At the end of each of the 15 MB sessions, clients were asked to complete a brief de-identified 5-question survey given to them by their home visitor. Each survey asked the same questions: a) how much did you enjoy today’s session (1 = not enjoyable at all, 2 = somewhat enjoyable, 3 = very enjoyable), b) how well did you understand the information in today’s session (1 = didn’t understand, 2 = somewhat understood, 3 = totally understood), and c) how useful was the information in today’s session (1 = not useful at all, 2 = somewhat useful, 3 = very useful). Two open-ended questions were asked: do you have any suggestions on how to make today’s session any better, and, was there anything you really enjoyed or thought was really useful in today’s session.
Home visitor feasibility & acceptability
Home visitors also completed a survey at the end of each session. Each survey asked the home visitor to indicate for each session topic: a) how much material was covered (not covered, somewhat covered, totally covered), b) how well you think the client understood the topic (did not understand at all, somewhat understood, totally understood), and c) how engaged the client was (not engaged at all, somewhat engaged, very engaged). Home visitors were also given the opportunity to provide open-ended responses indicating if there were challenges when discussing session topics.

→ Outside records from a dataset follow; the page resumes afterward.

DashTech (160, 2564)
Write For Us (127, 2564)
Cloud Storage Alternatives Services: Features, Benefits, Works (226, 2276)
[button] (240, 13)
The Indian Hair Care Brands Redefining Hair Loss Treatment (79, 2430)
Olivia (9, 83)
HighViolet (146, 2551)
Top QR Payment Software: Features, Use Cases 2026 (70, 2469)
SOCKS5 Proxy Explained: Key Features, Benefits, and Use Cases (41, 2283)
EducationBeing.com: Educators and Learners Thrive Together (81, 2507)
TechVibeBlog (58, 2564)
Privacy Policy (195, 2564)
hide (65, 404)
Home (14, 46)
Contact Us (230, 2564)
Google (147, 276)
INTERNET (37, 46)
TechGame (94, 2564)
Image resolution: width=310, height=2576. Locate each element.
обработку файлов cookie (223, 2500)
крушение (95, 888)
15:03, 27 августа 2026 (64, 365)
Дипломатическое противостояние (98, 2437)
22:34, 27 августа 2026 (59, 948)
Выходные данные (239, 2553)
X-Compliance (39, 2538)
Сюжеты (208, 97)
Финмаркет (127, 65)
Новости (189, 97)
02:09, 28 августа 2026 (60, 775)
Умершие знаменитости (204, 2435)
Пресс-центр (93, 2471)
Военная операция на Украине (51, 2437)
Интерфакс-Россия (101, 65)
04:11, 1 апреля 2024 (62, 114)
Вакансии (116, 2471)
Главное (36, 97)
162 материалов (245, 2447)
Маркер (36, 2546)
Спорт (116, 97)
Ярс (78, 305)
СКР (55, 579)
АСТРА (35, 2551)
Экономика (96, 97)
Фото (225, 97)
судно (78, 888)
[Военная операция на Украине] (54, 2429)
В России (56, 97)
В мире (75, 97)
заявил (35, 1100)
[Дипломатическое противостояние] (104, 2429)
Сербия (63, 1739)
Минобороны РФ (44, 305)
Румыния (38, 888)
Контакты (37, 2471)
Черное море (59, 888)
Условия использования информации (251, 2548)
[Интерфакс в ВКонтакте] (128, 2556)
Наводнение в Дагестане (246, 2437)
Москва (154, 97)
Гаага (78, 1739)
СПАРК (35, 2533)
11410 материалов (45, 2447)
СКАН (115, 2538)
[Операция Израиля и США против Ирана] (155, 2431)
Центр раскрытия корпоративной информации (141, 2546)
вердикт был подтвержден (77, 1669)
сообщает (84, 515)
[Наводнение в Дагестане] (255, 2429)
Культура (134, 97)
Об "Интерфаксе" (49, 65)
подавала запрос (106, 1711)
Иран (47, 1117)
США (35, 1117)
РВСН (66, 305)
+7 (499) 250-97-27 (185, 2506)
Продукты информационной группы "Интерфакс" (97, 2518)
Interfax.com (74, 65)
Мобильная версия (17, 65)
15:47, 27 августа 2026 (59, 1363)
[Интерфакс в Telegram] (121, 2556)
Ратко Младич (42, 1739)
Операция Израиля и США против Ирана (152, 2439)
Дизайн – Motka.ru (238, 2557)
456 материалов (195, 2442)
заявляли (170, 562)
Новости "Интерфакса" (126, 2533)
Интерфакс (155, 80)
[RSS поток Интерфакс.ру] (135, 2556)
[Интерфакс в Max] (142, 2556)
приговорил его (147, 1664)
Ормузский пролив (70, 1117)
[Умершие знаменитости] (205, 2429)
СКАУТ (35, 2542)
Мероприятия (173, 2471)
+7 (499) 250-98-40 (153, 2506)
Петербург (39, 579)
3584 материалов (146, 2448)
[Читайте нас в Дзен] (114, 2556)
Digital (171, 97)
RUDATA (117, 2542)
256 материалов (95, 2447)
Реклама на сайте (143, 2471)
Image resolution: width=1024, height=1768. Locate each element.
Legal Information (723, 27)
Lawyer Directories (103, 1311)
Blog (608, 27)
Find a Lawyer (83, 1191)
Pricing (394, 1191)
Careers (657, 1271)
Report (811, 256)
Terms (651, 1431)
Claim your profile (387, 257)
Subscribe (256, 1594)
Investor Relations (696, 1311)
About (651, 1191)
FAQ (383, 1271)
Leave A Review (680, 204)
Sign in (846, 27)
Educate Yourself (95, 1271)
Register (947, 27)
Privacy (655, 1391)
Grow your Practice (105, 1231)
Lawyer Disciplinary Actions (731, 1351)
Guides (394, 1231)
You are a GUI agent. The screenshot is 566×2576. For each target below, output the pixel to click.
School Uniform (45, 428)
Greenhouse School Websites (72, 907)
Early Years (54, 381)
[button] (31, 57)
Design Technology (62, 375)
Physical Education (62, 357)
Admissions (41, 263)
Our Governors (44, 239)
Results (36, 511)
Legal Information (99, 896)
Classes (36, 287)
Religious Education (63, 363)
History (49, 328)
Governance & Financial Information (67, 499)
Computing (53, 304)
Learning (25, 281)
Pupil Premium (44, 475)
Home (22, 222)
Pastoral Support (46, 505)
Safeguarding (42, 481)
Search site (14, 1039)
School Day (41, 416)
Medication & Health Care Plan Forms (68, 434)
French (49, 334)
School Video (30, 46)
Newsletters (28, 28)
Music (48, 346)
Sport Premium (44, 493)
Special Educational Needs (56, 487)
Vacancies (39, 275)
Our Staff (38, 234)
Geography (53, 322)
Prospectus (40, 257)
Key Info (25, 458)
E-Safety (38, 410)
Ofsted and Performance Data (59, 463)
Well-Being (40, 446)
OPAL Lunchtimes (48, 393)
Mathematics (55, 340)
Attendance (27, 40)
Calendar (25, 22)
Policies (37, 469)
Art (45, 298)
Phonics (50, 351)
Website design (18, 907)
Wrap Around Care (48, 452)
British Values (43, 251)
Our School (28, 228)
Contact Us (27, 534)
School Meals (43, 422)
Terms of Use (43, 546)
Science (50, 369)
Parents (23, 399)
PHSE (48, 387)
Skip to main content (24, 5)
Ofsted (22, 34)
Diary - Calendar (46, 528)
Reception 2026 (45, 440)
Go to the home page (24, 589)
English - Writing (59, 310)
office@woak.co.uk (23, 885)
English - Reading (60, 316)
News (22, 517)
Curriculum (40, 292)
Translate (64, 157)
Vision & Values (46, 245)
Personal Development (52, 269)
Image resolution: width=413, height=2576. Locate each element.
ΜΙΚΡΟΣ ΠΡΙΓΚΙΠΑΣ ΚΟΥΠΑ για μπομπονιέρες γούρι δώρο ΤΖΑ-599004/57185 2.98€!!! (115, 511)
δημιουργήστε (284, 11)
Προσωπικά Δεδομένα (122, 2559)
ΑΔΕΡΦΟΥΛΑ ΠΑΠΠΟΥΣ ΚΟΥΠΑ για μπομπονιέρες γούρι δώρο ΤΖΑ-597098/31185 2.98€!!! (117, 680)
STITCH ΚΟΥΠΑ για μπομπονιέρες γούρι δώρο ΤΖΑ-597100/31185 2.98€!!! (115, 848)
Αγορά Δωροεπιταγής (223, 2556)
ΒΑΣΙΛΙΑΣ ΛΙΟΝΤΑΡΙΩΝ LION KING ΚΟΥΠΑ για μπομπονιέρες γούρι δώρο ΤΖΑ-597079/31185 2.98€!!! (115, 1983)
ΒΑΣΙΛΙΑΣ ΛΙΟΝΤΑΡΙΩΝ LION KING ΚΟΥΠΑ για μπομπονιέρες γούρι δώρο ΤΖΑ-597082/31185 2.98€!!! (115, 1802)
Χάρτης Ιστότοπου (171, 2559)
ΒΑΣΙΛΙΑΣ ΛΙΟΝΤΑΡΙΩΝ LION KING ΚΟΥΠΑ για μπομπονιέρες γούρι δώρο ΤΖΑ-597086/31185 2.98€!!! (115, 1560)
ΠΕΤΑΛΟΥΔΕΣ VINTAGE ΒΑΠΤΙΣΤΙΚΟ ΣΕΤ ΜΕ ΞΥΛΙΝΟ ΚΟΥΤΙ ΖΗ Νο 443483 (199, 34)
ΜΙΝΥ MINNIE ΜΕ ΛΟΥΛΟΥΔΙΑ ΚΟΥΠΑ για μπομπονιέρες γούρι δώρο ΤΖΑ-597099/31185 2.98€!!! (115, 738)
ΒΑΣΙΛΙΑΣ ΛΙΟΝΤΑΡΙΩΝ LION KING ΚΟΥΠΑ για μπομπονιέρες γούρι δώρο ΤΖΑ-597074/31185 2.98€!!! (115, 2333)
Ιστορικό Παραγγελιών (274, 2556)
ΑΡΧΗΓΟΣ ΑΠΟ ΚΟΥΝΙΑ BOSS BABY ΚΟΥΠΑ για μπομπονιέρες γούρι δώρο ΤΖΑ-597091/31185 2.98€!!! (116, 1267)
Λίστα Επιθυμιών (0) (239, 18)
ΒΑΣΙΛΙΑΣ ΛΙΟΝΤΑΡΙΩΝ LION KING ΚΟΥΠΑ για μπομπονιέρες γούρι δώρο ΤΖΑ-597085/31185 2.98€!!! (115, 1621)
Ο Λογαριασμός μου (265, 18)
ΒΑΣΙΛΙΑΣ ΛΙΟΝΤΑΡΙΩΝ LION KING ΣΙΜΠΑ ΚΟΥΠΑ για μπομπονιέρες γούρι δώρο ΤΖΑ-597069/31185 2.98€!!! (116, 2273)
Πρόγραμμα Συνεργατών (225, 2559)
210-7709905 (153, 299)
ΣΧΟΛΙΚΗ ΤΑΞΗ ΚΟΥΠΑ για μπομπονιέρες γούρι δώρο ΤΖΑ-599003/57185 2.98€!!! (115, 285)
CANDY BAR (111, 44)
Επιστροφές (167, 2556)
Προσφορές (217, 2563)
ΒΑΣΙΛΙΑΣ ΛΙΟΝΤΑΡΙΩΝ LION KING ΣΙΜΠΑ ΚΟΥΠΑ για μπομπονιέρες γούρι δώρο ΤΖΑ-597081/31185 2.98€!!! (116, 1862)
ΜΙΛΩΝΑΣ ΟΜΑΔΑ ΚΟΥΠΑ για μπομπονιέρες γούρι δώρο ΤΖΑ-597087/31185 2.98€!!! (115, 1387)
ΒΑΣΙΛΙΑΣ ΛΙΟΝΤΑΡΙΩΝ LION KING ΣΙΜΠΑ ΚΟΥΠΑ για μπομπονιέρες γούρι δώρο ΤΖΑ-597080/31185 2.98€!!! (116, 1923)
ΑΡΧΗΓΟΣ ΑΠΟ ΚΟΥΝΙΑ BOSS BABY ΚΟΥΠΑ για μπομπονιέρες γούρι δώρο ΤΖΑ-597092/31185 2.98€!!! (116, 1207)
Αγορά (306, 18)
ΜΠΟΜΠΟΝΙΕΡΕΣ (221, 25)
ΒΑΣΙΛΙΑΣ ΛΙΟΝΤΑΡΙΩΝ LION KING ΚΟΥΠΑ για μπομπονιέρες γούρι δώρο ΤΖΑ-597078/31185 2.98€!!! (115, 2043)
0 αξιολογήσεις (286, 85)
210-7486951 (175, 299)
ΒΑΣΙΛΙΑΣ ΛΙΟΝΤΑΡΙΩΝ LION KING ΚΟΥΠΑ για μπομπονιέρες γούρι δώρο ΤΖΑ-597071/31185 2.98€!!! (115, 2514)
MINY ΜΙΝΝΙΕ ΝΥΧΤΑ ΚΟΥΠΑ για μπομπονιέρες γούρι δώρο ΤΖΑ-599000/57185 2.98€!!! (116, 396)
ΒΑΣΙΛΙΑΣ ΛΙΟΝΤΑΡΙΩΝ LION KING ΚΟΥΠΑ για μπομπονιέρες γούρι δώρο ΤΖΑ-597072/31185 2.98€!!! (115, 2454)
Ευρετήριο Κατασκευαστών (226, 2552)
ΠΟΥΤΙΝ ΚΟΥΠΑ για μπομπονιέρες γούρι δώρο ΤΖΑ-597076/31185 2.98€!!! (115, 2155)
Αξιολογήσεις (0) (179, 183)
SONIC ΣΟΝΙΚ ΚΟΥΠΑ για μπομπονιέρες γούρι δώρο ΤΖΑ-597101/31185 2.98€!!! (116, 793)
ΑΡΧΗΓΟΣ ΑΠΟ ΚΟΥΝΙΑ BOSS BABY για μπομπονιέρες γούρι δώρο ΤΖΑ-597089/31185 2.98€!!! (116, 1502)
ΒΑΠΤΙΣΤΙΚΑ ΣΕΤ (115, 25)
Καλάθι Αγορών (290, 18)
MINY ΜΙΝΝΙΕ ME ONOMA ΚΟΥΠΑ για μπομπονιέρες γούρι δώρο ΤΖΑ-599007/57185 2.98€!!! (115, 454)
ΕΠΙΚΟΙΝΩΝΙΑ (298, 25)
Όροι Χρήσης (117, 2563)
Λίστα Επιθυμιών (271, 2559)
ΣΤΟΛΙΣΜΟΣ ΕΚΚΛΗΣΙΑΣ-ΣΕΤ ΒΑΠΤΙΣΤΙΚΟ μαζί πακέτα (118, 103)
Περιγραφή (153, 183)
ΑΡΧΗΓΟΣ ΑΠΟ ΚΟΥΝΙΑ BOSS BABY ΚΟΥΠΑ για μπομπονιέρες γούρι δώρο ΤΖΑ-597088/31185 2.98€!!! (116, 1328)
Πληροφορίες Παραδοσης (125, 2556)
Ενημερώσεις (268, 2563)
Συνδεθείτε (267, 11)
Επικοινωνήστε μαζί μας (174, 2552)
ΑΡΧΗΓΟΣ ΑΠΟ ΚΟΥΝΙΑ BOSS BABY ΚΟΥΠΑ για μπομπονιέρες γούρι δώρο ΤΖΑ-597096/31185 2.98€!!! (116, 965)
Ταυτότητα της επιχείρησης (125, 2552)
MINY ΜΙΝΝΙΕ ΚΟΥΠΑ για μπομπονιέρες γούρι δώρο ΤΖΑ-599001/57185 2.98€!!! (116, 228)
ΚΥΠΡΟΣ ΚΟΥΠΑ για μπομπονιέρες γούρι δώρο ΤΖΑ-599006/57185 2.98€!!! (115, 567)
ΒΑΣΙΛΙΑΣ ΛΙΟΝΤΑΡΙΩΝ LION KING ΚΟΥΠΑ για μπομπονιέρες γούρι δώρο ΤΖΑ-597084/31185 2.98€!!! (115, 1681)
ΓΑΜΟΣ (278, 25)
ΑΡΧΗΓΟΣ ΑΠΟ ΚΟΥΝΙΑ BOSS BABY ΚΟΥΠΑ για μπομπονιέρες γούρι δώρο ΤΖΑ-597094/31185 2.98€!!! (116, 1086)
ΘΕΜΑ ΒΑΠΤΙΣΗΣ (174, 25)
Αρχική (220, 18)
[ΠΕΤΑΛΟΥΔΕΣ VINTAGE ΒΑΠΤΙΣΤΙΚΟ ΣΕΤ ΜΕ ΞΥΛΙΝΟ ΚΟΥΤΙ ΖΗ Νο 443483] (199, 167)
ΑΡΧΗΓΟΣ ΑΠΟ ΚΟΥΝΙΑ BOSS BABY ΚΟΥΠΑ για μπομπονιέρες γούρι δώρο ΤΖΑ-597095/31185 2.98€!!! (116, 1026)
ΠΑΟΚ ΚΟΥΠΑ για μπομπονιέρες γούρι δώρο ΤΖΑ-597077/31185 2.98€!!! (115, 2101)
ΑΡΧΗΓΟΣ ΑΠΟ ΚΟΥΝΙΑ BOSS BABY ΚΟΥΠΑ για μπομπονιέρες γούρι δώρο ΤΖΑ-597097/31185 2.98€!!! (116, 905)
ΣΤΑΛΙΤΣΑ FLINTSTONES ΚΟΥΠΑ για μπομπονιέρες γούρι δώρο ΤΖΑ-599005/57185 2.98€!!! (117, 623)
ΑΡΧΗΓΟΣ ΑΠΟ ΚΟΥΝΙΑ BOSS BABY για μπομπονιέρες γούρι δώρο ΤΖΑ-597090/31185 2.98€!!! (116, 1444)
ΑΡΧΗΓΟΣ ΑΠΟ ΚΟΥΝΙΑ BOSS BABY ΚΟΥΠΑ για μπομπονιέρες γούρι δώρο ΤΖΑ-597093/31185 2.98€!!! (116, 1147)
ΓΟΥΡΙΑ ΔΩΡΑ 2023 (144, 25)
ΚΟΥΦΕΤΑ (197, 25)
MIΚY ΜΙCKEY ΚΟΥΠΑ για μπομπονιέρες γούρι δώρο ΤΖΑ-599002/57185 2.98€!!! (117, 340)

Home visitors entered their data directly into a web-based Research Electronic Data Capture (REDCap) survey or emailed or faxed data to the research team who entered the data into REDCap. Client data were collected by home visitors and emailed or faxed to the research team for REDCap data entry. All data were subsequently exported to SPSS 22 for analysis. To analyze client acceptability data, we assessed enjoyment by calculating the percentage of women who indicated they found each session very enjoyable, somewhat enjoyable, or not enjoyable at all. We assessed content comprehension by calculating the percentage of women who indicated they didn’t understand, somewhat understood, or totally understood each session. We assessed perceived usefulness of MB skills by calculating the percentage of women who indicated they found skills not useful at all, somewhat useful, or very useful.
To assess home visitor feasibility and acceptability data, we examined fidelity of MB implementation by calculating the percentage of home visitors who reported that they totally covered, somewhat covered, or did not cover each topic within a session. Each session contains between 2 and 4 topics; the percentages for each topic were combined into an average score indicating the extent to which a session was covered. We assessed client comprehension by calculating the percentage of home visitors who indicated that a client totally understood, somewhat understood, or did not understand at all the session material for each session. We also estimated client engagement by calculating the percentage of home visitors who indicated that a client was totally engaged, somewhat engaged, or not engaged at all for each session.
For each client and home visitor acceptability and feasibility construct, we calculated percentages: a) across all 15 sessions (i.e., the entire intervention) and b) for each MB module [Sessions 1–3 (Overview), Sessions 4–6 (Pleasant Activities); Sessions 7–11 (Thoughts), Sessions 12–15 (Contacts with Others)]. All open-ended client and home visitor responses were exported into Microsoft Excel and coded inductively by a member of the research team; open-ended responses were provided by 95% of clients and 91% of home visitors. The same research team member created two matrices—one for client data and another for home visitor data. Each matrix had a row for each code and a column for each respondent and all open-ended data were placed in one of these matrices. These matrices were then used to guide analysis that identified the most common themes and patterns  related to the constructs that the open-ended questions asked about—for example, client enjoyment and home visitors perceptions of intervention fidelity.